Indeed, as suggested in section 3, ranking functions are particularly well suited for iterated belief change because they can easily be changed in accordance with AGM theory, returning new ranking functions which are readily available for a successive change operation. The main AGM operations are revision (adopting a belief) and contraction (giving up a belief), related by Levi and Harper identities (see chapter 5.2). In ranking theory, the connections between these operations are even deeper, since (iterated) contraction is just a special kind of (iterated) ranking conditionalization. Indeed, the results of (Kern- Isberner et al., 2017) show that iterated revision and contractions can be performed by a common methodology.
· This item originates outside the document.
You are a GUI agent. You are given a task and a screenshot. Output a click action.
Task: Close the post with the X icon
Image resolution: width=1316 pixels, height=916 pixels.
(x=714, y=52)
Continuing on that, and beyond practicality and diversity of ranking functions, it is crucial to understand that they are not just a pragmatically good choice but indeed allow for deep theoretical foundations of approaches to reasoning. It is the ease and naturalness with which they can handle conditionals-very similar to probabilities-that make them an excellent formal tool for modeling reasoning.
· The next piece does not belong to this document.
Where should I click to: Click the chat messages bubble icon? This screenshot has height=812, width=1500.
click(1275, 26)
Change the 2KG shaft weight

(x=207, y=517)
Given that conditionals are, on the one hand, crucial entities for nonmonotonic and commonsense reasoning and belief change, and, on the other hand, formal entities fully accessible to conditional logics, this capability provides a key feature for logic-based approaches connecting nonmonotonic logics and belief change theories with commonsense and general human reasoning. More precisely, conditional ranks give meaning to differences between degrees in belief when from conditional belief bases. Ranking theory is one of the few formal frameworks that is rich and expressive enough to allow such a precise formalization of conditional preservation which supports both belief change and inductive reasoning as a common methodology, probability theory is another.